Bien que les relations sexuelles entre personnes du même sexe, ne sont pas expressément criminalisées dans la législation irakienne, des dispositions d’ordre général sont utilisées pour poursuivre, sur des fondements divers, les homosexuels et plus largement les membres de la communauté LGBTI, qui sont par ailleurs l’objet de discriminations et de violences graves commises, en dehors de tout cadre légal, par des agents de l’Etat, y compris au Kurdistan irakien. De telles violences, pouvant aller jusqu’à la torture et l’assassinat, sont également le fait de groupes armés, nombreux et actifs dans un pays qui connait, depuis de longues années, un conflit armé.
La Cour juge que le requérant est exposé à la réitération des violences subies au sein de la cellule familiale avant son départ d’Irak ainsi qu’au risque plus général lié aux violences graves perpétrées actuellement par divers secteurs de la société irakienne à l’encontre de membres de la communauté LGBTI de ce pays. La qualité de réfugié lui est reconnue sur le fondement de son appartenance au groupe social des personnes homosexuelles d’Irak (CNDA 10 novembre 2022 M. T. n° 21011453 C).
16 décembre 2022
La CNDA reconnaît la qualité de réfugié à un ressortissant tunisien en raison de craintes fondées de persécution résultant de son appartenance au groupe social des personnes homosexuelles.
Après avoir identifié le groupe social des personnes homosexuelles en Tunisie, pays qui criminalise les relations entre personnes du même sexe, la Cour a tenu pour établi l’homosexualité de l’intéressé ainsi que les persécutions subies pour ce motif. Identifié comme homosexuel par son entourage et par les habitants de sa localité, il craint avec raison d’être stigmatisé et à nouveau persécuté pour ce motif (CNDA 20 octobre 2022 M. R. n°21060804 C).
11 octobre 2022
Protection subsidiaire : Au Tchad, la province du Lac connait actuellement une situation de violence aveugle.
Après avoir relevé que le requérant ne faisait valoir aucune crainte tenant à son appartenance ethnique buduma, la Cour établit sa provenance de la province du Lac Tchad tout en écartant ses allégations selon lesquelles il aurait été persécuté par les autorités tchadiennes du fait de son appartenance supposée au groupe Boko haram. Actuellement, il n’existe pas de conflit armé généralisé au Tchad, cependant, les dernières données géopolitiques disponibles font état d’une situation d’instabilité grave dans la province du Lac résultant des attaques répétées de Boko haram et de l’Etat islamique en Afrique de l’ouest (ISWAP) à l’encontre des civils, des opérations militaires menées en représailles par l’armée tchadienne, des déplacements importants de population et de la crise humanitaire qui en ont découlé, lesquels caractérisent une violence aveugle dont l’intensité n’est cependant pas telle que tout civil renvoyé dans cette province courrait, du seul fait de sa présence sur ce territoire, un risque réel d’être exposé aux menaces visées par l’article L.512-1 3) du CESEDA. Dans ce cas de figure, la Cour rappelle qu’il revient au requérant d’apporter des éléments d’individualisation crédibles quant à son exposition personnelle au risque. Pêcheur de profession et amené par conséquent à se déplacer régulièrement dans la province pour subvenir à ses besoins, ses craintes d’être ciblé par des éléments armés de la mouvance djihadiste, alors que des sources fiables attestent qu’ils procèdent à des extorsions parmi les pêcheurs, sont établies et lui ouvrent droit à la protection subsidiaire (CNDA 19 août 2022 M. Y. n°22004078 C).

──────

◆ Exercice proposé A
Selon le passage extrait sur les décisions de la CNDA, quelle profession exerce le requérant originaire de la province du Lac au Tchad ?

──────

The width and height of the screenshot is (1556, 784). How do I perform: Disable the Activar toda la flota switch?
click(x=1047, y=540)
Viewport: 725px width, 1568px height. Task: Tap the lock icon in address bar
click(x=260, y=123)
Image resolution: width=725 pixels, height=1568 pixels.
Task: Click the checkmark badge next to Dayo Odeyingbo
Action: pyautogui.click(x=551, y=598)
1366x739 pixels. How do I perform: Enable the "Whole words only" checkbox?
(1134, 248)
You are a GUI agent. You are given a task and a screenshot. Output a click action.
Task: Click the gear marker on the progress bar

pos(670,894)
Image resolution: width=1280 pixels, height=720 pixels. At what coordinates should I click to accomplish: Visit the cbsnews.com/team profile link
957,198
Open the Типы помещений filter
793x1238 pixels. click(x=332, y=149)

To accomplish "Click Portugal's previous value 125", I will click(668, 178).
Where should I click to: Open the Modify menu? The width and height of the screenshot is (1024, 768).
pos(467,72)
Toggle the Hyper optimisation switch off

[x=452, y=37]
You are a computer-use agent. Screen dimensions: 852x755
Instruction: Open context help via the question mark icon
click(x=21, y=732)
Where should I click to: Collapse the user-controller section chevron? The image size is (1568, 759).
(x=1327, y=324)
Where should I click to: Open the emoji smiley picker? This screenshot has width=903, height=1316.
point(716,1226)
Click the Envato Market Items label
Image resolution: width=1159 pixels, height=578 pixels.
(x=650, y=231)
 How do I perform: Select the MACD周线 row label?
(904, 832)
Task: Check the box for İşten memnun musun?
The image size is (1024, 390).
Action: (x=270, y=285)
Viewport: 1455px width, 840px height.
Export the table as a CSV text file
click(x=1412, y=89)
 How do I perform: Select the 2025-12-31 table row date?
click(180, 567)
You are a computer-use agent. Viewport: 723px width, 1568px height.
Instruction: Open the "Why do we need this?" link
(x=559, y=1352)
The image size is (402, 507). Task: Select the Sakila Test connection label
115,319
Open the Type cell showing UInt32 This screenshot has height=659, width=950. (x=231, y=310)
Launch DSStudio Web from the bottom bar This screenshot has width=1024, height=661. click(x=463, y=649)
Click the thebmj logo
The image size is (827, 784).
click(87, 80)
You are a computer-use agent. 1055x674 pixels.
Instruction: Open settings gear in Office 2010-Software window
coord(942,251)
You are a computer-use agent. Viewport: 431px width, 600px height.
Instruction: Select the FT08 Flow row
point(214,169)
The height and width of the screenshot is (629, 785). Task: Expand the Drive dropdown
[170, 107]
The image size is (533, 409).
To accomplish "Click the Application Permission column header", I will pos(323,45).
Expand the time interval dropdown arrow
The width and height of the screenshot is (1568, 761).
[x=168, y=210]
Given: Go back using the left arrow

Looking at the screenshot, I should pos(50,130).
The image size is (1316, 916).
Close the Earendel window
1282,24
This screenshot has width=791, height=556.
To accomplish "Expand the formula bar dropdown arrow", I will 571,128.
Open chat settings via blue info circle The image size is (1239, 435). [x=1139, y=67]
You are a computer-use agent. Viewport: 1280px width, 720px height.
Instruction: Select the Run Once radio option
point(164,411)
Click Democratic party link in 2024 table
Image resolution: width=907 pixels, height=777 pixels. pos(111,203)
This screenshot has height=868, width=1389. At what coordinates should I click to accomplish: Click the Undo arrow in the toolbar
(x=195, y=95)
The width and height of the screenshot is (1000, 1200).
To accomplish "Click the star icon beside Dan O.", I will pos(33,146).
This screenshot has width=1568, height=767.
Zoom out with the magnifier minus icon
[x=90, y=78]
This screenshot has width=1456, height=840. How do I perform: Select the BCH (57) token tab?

──────

◆ Exercice proposé B
Recopiez les enregistrements depuis la ligne contenant « This screenshot has width=1568, height=767. » jusqu'à la fin des enregistrements incluse, consignes comprises, en augmentant de 58 chaque coordonnée figurant dans les réponses.

◆ Réponse A
Il est pêcheur de profession.

◆ Réponse B
This screenshot has width=1568, height=767.
Zoom out with the magnifier minus icon
[x=148, y=136]
This screenshot has width=1456, height=840. How do I perform: Select the BCH (57) token tab?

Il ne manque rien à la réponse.